Настёнка с матерью ехали в лубяном возке. Отец сам соорудил его. Отец у Настёнки — мастер первой руки. Начальство отличает его против остальных мастеровых. Ему дозволено взять с собою семью и выделена под скарб отдельная подвода. Таких, как отец, мастеров, что едут с семьями, в обозе не наберется и десятка. Прочие мастеровые едут в далекую Сибирь без семей. Большинство из них либо холосты, либо бобыли, а семейным обещано, что семьи прибудут летом но теплу. Каждому из мастеровых поручено по три груженых подводы. На возах разный инструмент, полосовое и кровельное железо, гвозди, огнепостоянный кирпич для горнов и вагранок и прочий припас, нужный при строительстве чугунолитейного и железоделательного завода.

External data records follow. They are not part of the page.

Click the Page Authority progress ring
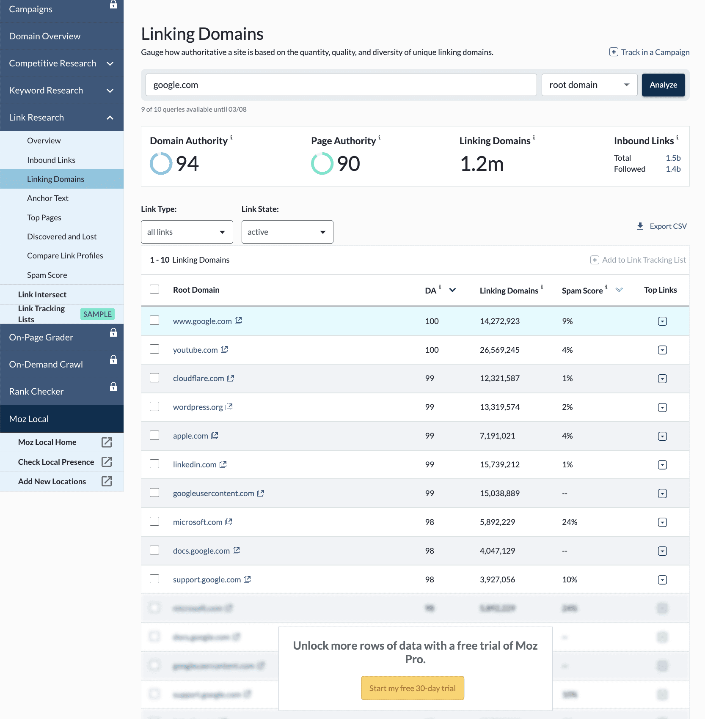The width and height of the screenshot is (705, 719). click(322, 164)
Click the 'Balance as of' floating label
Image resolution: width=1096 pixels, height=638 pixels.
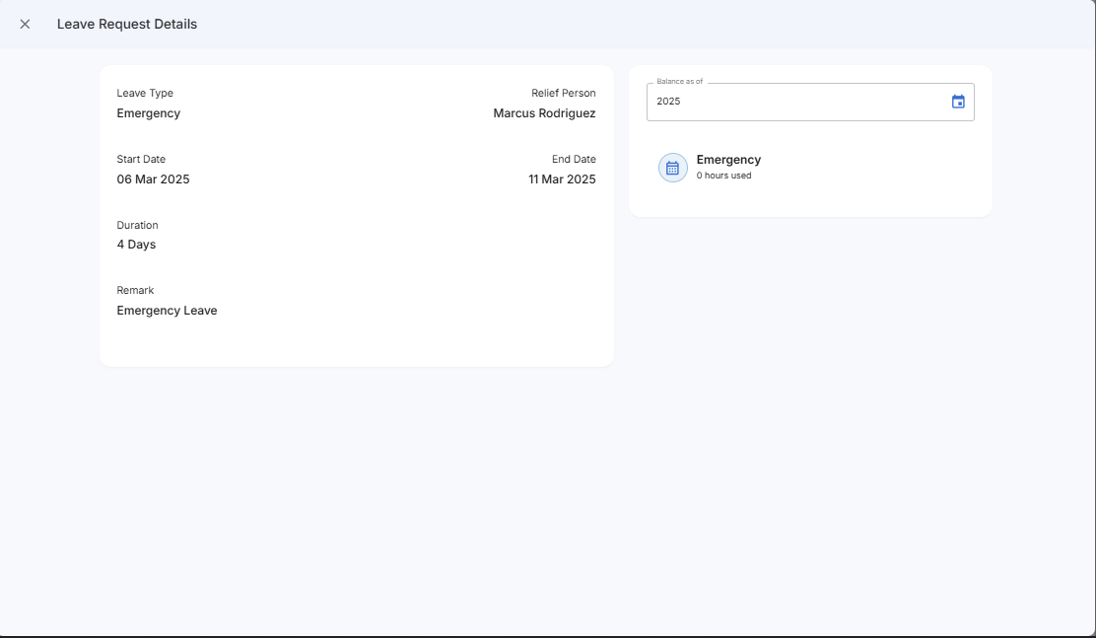click(679, 82)
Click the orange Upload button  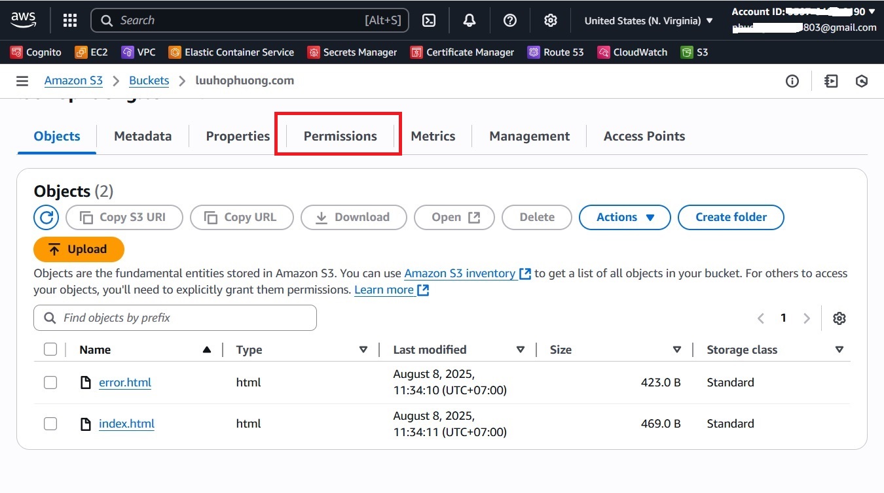point(79,249)
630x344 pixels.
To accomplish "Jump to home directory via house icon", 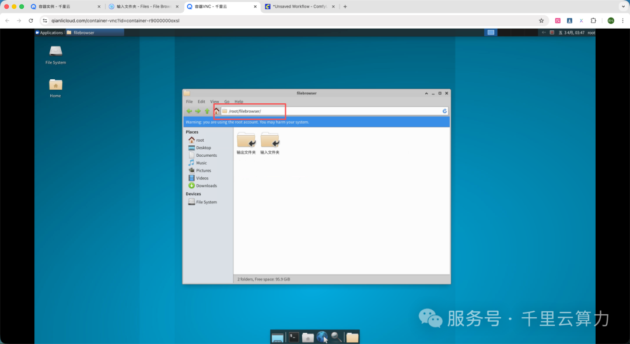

Самым тяжелым из всего, что пришлось перенести в пути, были ночлеги. В тесную избу набивалось столько народу, что стены распирало. Женщин с детьми укладывали на печку и на полати. Там было до того душно и чадно, что и тепло, о котором так мечталось в стылом возке, не радовало. Настёнка крепилась, а ребятишки поменьше — были среди них и грудные — не только стонали и плакали, но и в голос кричали.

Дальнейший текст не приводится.